Les hablé de la libertad, del trabajo, del amor, del amor a lo que hagan, de la humildad, de los sueños, de la felicidad, de los errores, del caminante que no tiene camino, de las metas, de la importancia de brillar seas lo que seas, hagas lo que hagas, de Allen Ginsberg… y cité a Oscar Wilde, a Ethan Hawke y Tim Minchin.
Lo solté todo sin orden ni concierto como un gran guiso y les deseé mucha suerte.
Tras el primer discurso, cuando todos estaban desalojando el patio, se acercaron dos alumnos para agradecerme de corazón todo lo que había hecho por ellos; les di un abrazo y les dije que me alegraba de que lo hubieran conseguido.

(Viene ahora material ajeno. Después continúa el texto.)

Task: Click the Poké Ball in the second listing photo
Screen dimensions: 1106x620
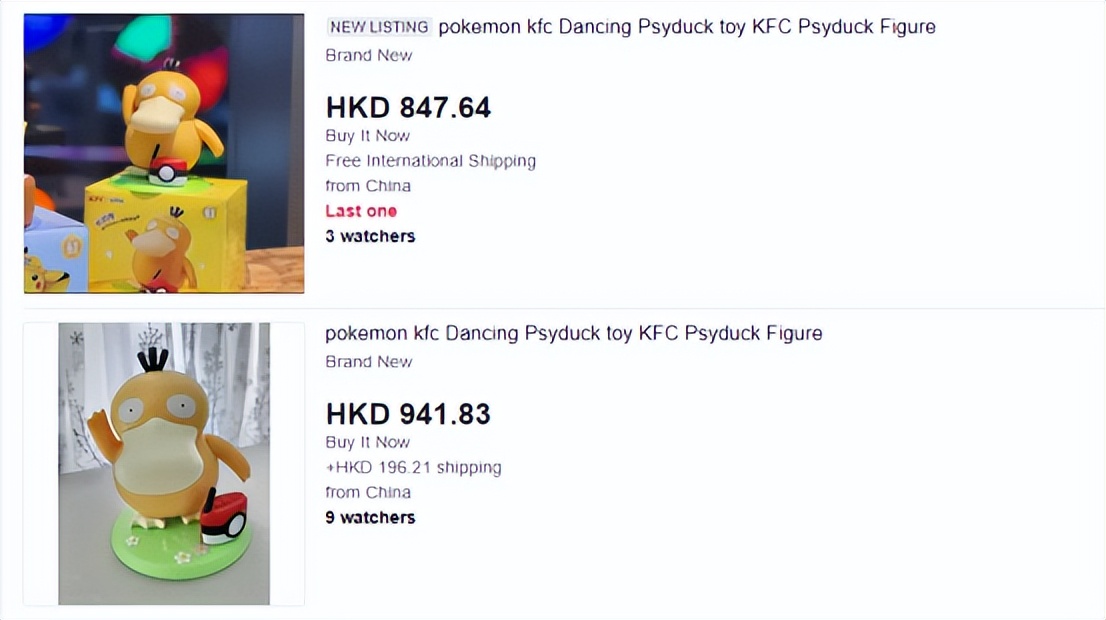Action: [224, 518]
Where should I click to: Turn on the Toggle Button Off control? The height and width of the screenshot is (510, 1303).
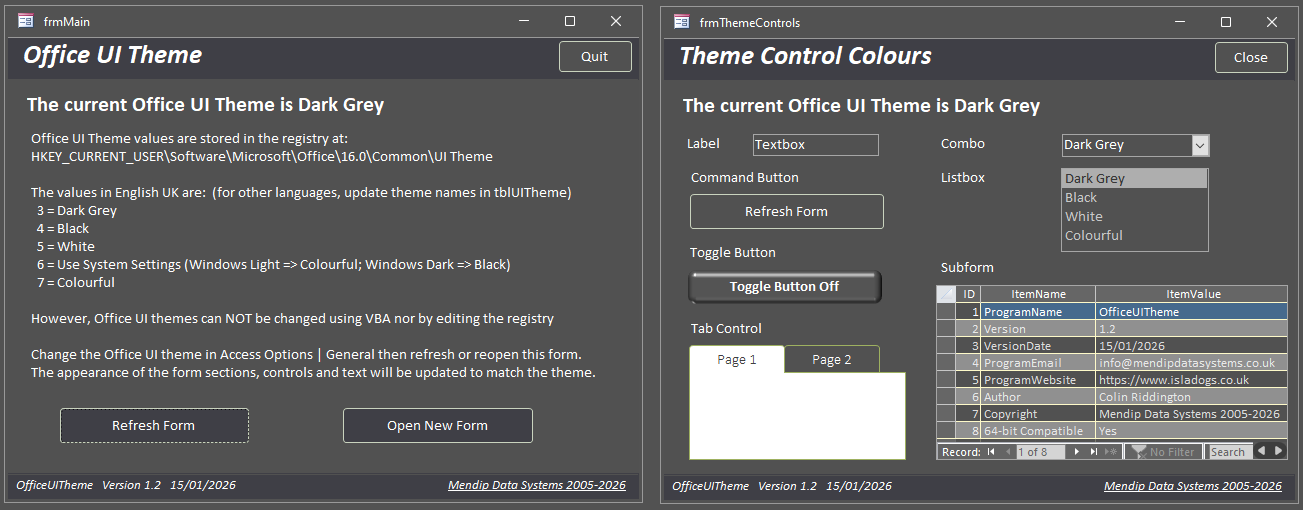[785, 287]
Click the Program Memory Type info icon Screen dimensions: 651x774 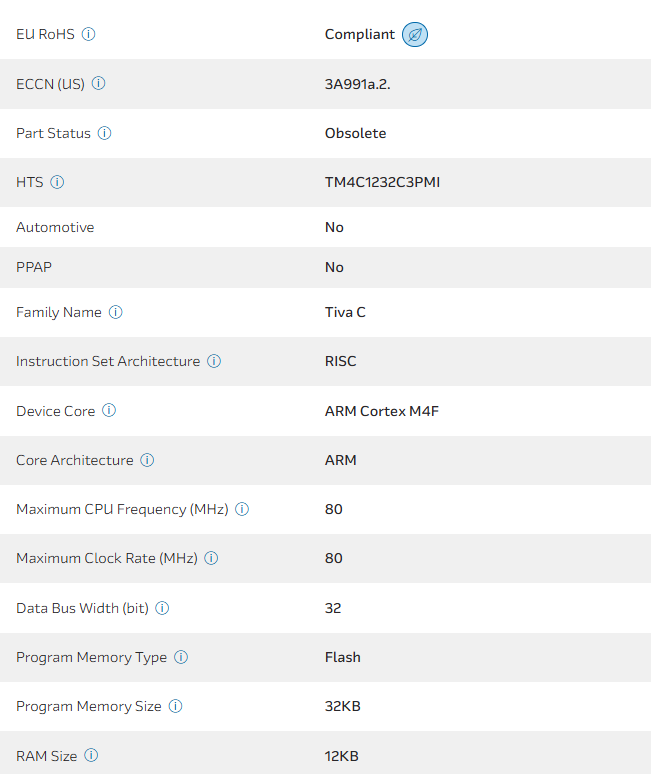click(x=181, y=657)
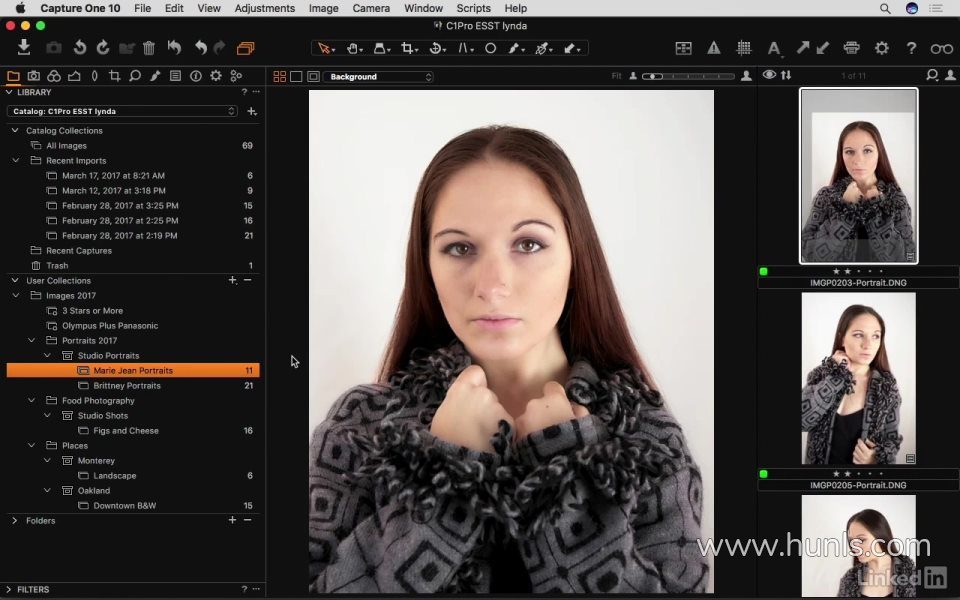Select the Pan hand tool
960x600 pixels.
click(353, 48)
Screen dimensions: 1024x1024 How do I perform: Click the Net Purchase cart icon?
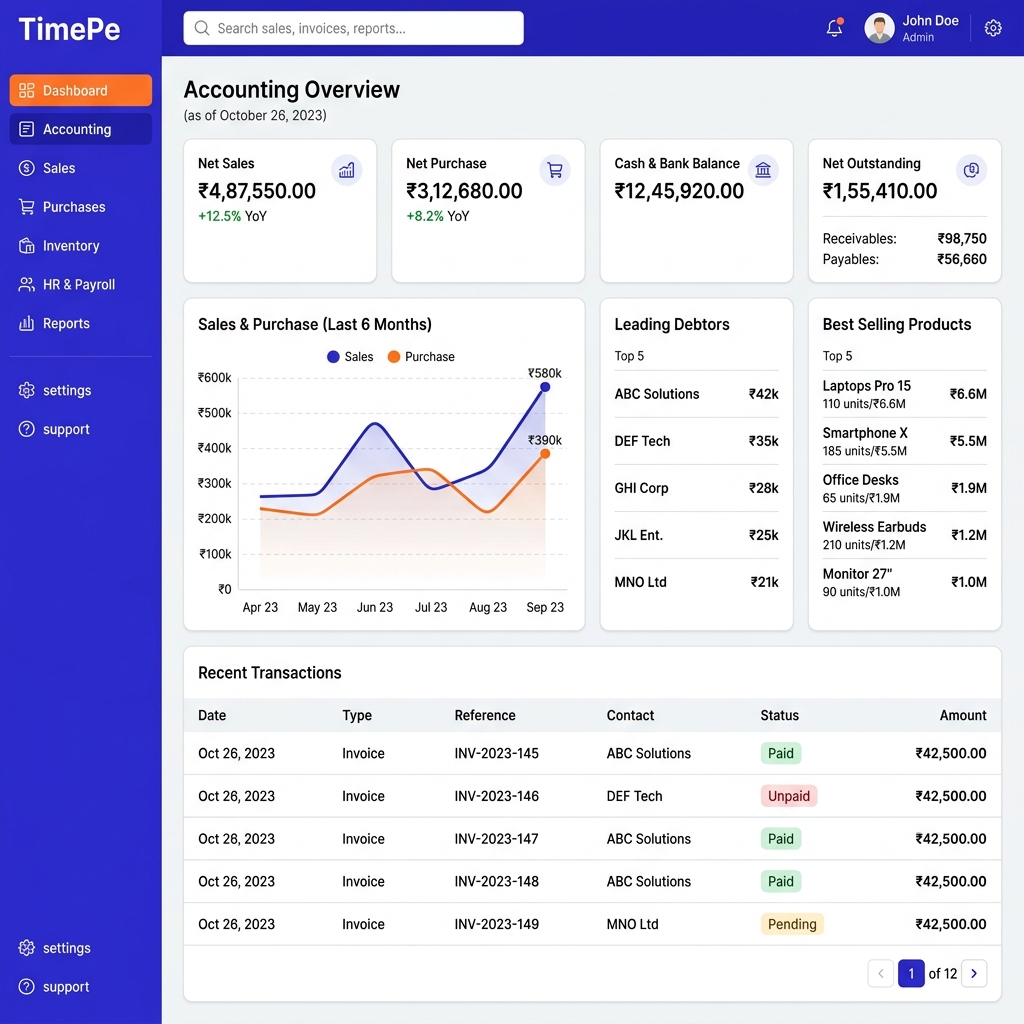554,170
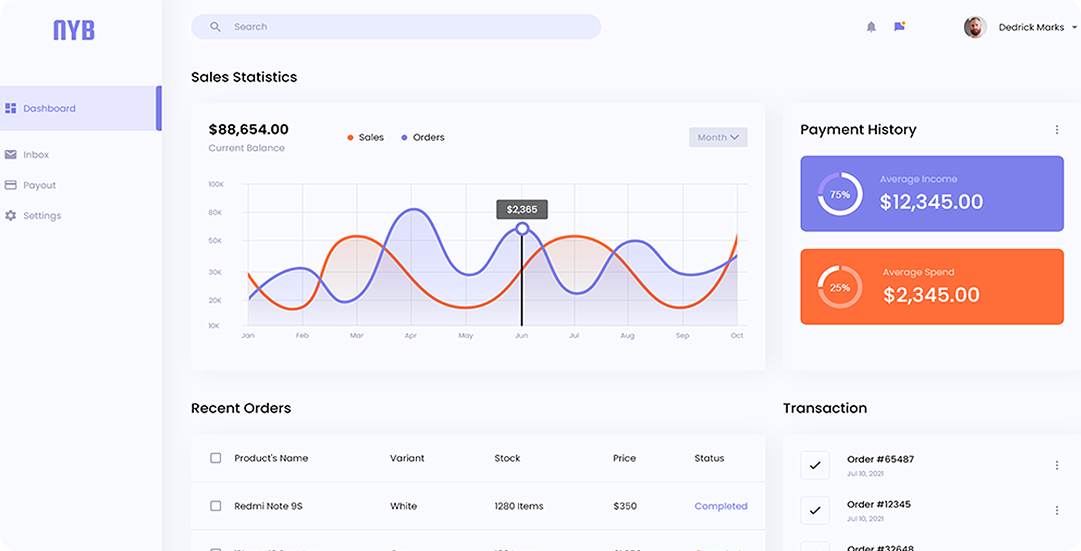The height and width of the screenshot is (551, 1081).
Task: Go to Payout in the sidebar
Action: (x=40, y=185)
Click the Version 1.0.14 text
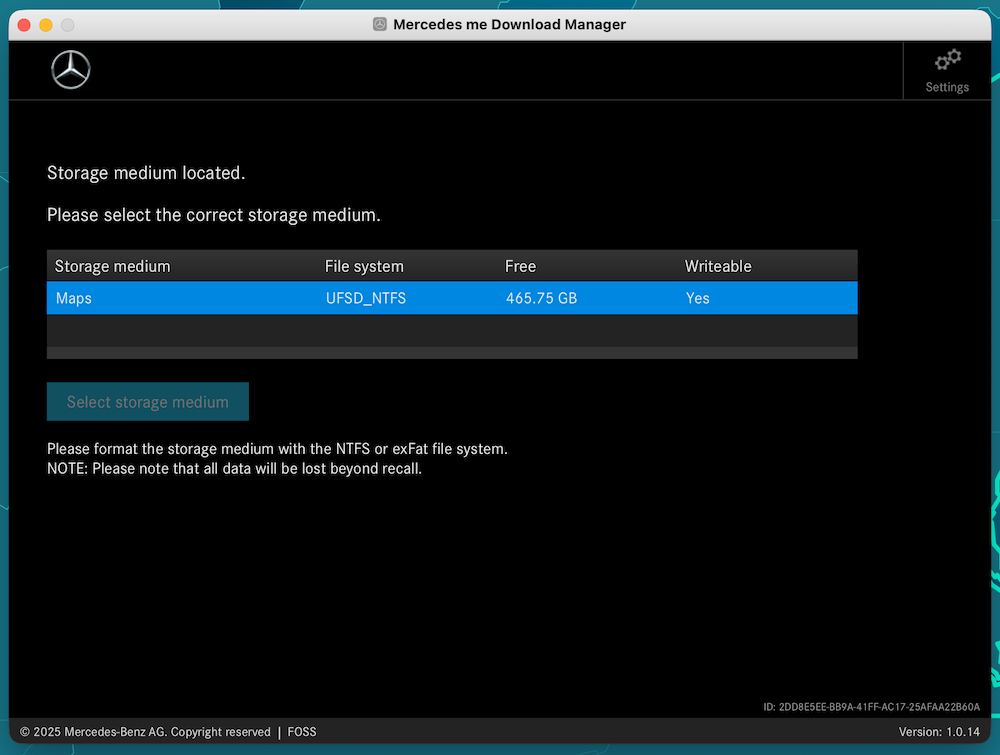This screenshot has height=755, width=1000. [x=939, y=732]
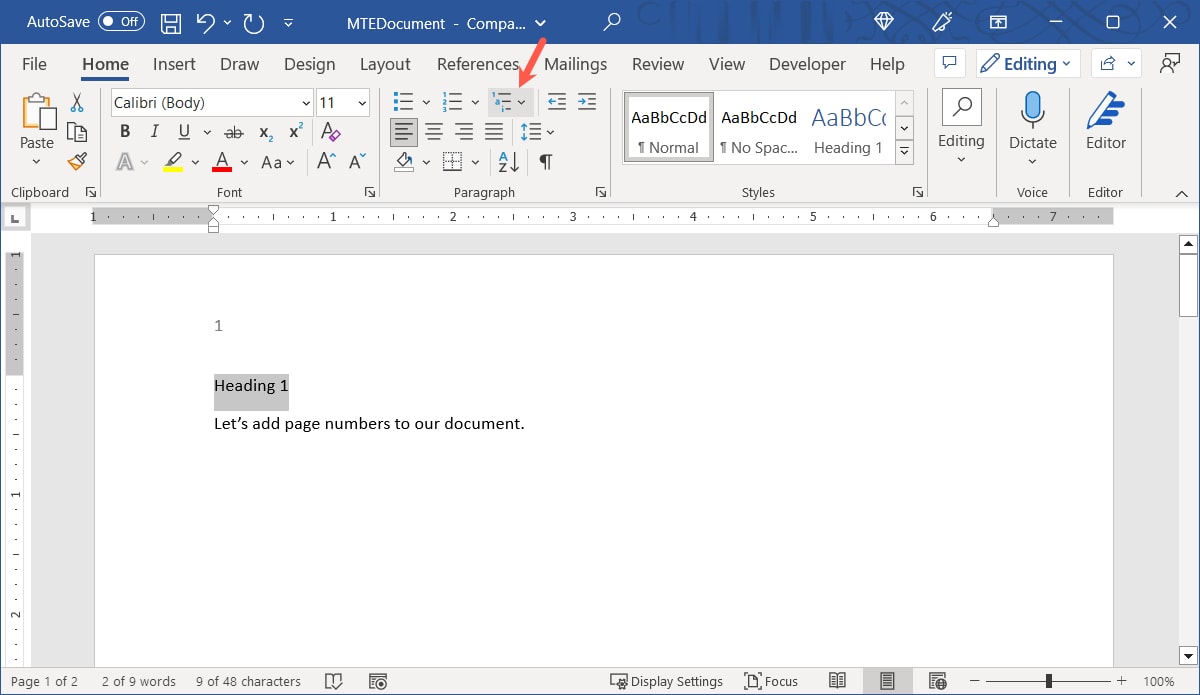Activate the Format Painter

[77, 161]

Querían un selfie conmigo y la madre de uno de ellos se ofreció para hacer la foto; tras lo cual me comentó que lamentaba que me fuera del instituto por la jubilación. Le contesté que hay gente muy preparada, y mejor que yo, para sustituirme.
Luego se acercó el director para decirme que le había parecido muy entrañable la escena que había observado a unos metros de nosotros y me preguntó si llevaba muchos años dándoles clase. Le respondí que nunca les había dado clase, solo habíamos hablado por los pasillos a lo largo de los años que estuvieron en el instituto. Habíamos hablado poco, pero parece que les sirvió de mucho.
Al parecer, uno no deja de ser profesor cuando sale del aula y la experiencia de la educación no se limita a ellas. Me alegro mucho por mis alumnos de pasillo.